> _YOUR GOAL_: From the text on the Perur Pateeswarar Temple, list every Mahal that it says was constructed or raised.

> _PAGE EXTRACT_:
Perur Pateeswarar Temple is a Hindu temple dedicated to Lord Shiva located at Perur, in western part of Coimbatore in state of Tamil Nadu in India. The temple was built by Karikala chola in 2nd century CE. The temple is located on the bank of the Noyyal River and has been patronized by poets like Arunagirinathar and Kachiappa Munivar. Lord Shiva, known as ‘Patteeswarar’, is the presiding deity of this temple together with his consort Parvati, who is known as ‘Pachainayaki’. The deity is believed to be ‘Swayambu Lingam’ (self-emerged).

Various names for this temple have been used over the years, including, Kamadenupuri, pattipuri, Adhipuri, Daksha Kailasham, Thavasiddhapuram, Gnanapuram, Kalyanapuram, Pirava Neri Thalam, Pasupathipuram, and Melai Chidambaram.

History
The temple was built by king Karikala Chola in 2nd century CE, thus making this one of the oldest temple in the state and even India. During the rule of Raja Raja Chola I, 'Artha Mahal' and 'Maha Mahal' were constructed.Additional offerings from the Chola king were made on a regular basis and were noted on the walls of the temple.

History reveals that the great poet Sundarar sung the devotional 'Devaram' song in this temple by the 7th century CE. But oddly, while having seven of the 276 temples, Perur Pateeswarar Temple does not appear on the list of Kongu Nadu Padal petra sthalams.

From the 14th to 17th centuries, the kings from different dynasties like Hosala dynasty, Vijanagara Empire, Nayakkar Kings have contributed immense donations for the maintenance of this temple. The famous 'Kanaga Sabhai' was built around the 17th century, by Azhagathiri Nayakkar of Madurai.

By 18th century CE, the primary deities were renovated and also a Mahal for the 63 Nayanmaars were raised. By the 20th century, the Kalyana Mahal and the front Mahal were constructed, and the tower was renovated as well.

Architecture

This temple has several gopurams and halls, famous of which is, 'Kanaka Sabha', the one with the golden statue of Nataraja. The ceiling is covered in a network of stone chains, and the pillars are decorated with carvings of Shiva in his different forms.

There is a Patti Vinayagar shrine, dedicated to Ganesha. The Arasambalavanar Shrine dedicated to Shiva at the spot where Shiva is believed to have performed his Thandav under a peepul tree. There are also statues of Gajasamhara, Virabhadra, Bikshadana, Oordhva Thandava, Saraswati with Veena. The sacred trees associated with temple are the palm and tamarind trees, called Irava Panai and Pirava Puli.

> _STORED ROWS_:
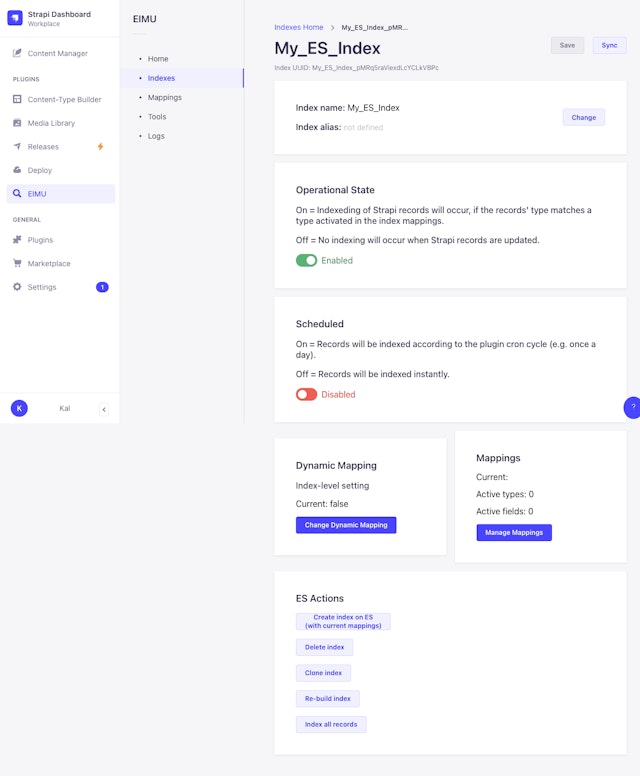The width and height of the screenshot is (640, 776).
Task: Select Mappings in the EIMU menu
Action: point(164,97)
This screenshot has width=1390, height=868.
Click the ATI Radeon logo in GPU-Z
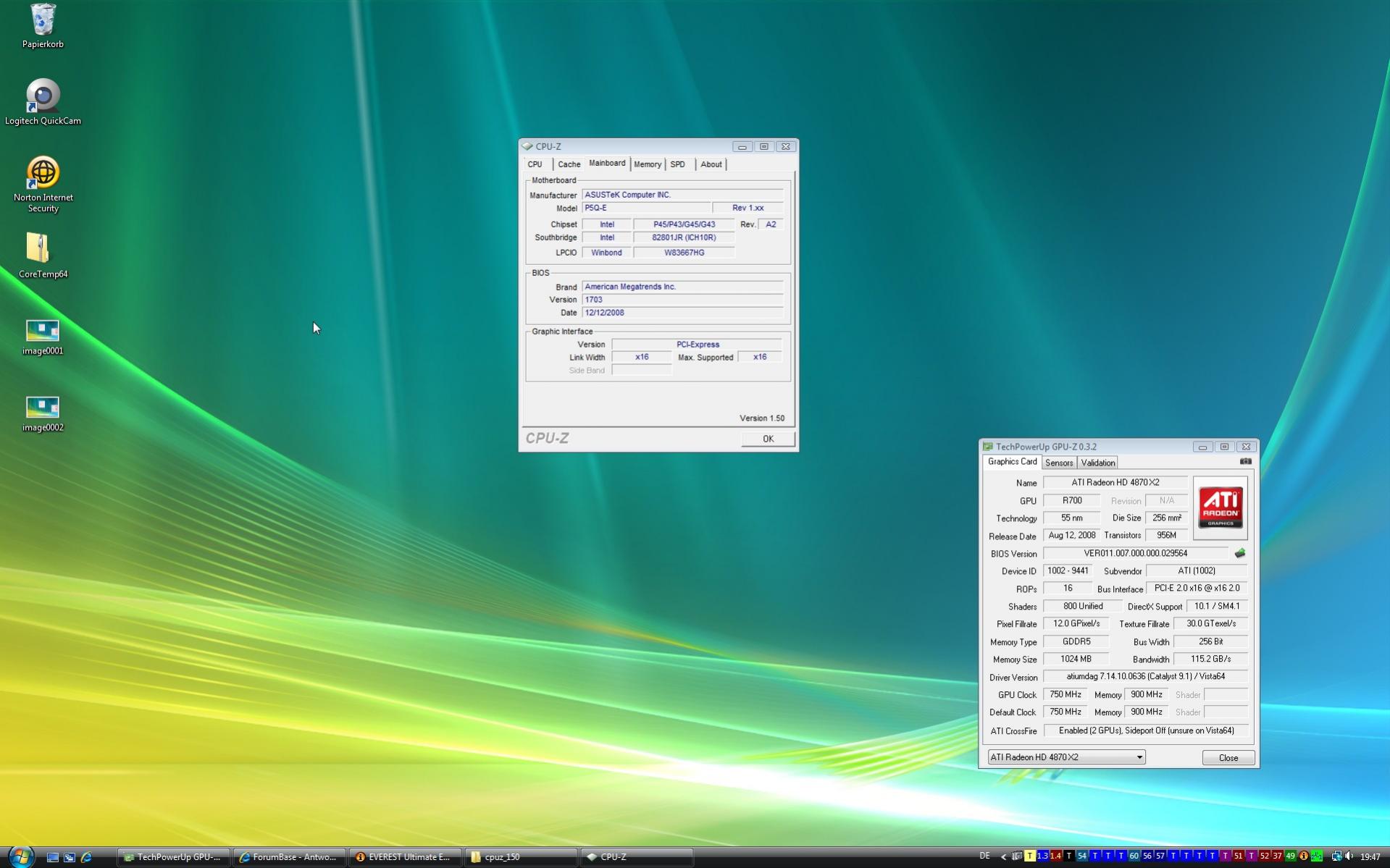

> _EXERCISE RESULT_:
Artha Mahal
Maha Mahal
a Mahal for the 63 Nayanmaars
Kalyana Mahal
the front Mahal